#### Summary:
- 3 baselines, copy the value from last period, copy the value from the same period the year before, take the max between the last 2 periods
- Models on geo features alone can at best match the performance of the baseline
- Need to find a way to bring some improvement by adding conflict features!!

# GKG data processing

In [None]:
from helper_functions.gdelt_data_mapping_optimized import load_gadm_data
from helper_functions.download_gdelt_gkg import (
    download_gkg_range,
    consolidate_gkg,
    process_gkg_data,
    consolidate_and_merge_fews_gkg,
    aggregate_files_by_day,
)
import multiprocessing
import pandas as pd
import glob
import os
import numpy as np

pd.set_option('display.max_columns', None)
pd.set_option('display.max_colwidth', 50)
pd.set_option('display.width', 1000)

# ---------------------------------------------------------------------
# Define paths
# ---------------------------------------------------------------------
gadm_path = "../data/gadm/gadm_410_filtered_v2.gpkg"
fews_path = "../data/fews/fews_with_conflicts_admin2_v2.parquet"
gkg_raw_dir = "../data/gdelt/gkg/1_raw"
gkg_daily_dir = "../data/gdelt/gkg/1_raw_daily"
gkg_consolidated_dir = "../data/gdelt/gkg/2_consolidated"
gkg_mapped_dir = "../data/gdelt/gkg/3_mapped"
gkg_output_path = "../data/gdelt/gkg/4_aggregated/gkg_final.parquet"
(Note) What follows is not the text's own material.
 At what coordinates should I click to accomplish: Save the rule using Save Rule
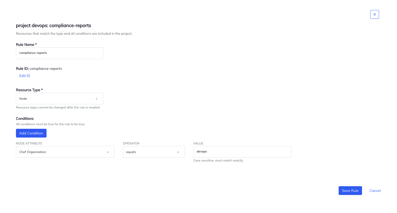[350, 191]
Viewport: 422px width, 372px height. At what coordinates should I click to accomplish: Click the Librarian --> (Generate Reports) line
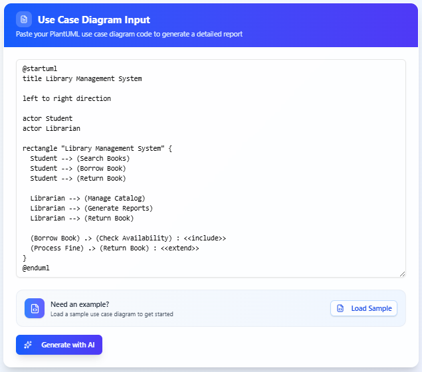pyautogui.click(x=91, y=208)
os.makedirs(gkg_daily_dir, exist_ok=True)
os.makedirs(gkg_consolidated_dir, exist_ok=True)
os.makedirs(gkg_mapped_dir, exist_ok=True)
os.makedirs(os.path.dirname(gkg_output_path), exist_ok=True)

# ---------------------------------------------------------------------
# Step 1: Download & aggregate GKG
# ---------------------------------------------------------------------
print("Downloading GKG data...")
#download_gkg_range(
#     start="2024-03-01",
#     end="2024-07-30",
#     raw_dir=gkg_raw_dir,
#     max_workers=8
# )

#aggregate_files_by_day(
#     input_folder=gkg_raw_dir,
#     output_folder=gkg_daily_dir,
#     start_date="20160101",
#     end_date="20240731"
# )

# ---------------------------------------------------------------------
# Step 2: Consolidate daily ‚Üí monthly parquet
# ---------------------------------------------------------------------
#print("Consolidating GKG data...")
#consolidate_gkg(
#     raw_dir=gkg_daily_dir,
#     out_file=os.path.join(gkg_consolidated_dir, "files.parquet")
# )

# ---------------------------------------------------------------------
# Step 3: Load FEWS NET & GADM data
# ---------------------------------------------------------------------
fews_df = pd.read_parquet(fews_path)
fews_df = fews_df[['ADMIN0', 'ADMIN1', 'ADMIN2', 'period', 'CS_score']]

print("Loading GADM data...")
gadm_gdf, fews_df = load_gadm_data(gadm_path, fews_df)

# # ---------------------------------------------------------------------
# # Step 4: Combine consolidated monthly files
# # ---------------------------------------------------------------------
month_files = glob.glob(os.path.join(gkg_consolidated_dir, "*.parquet"))
if not month_files:
    raise FileNotFoundError(f"No consolidated parquet files found in {gkg_consolidated_dir}")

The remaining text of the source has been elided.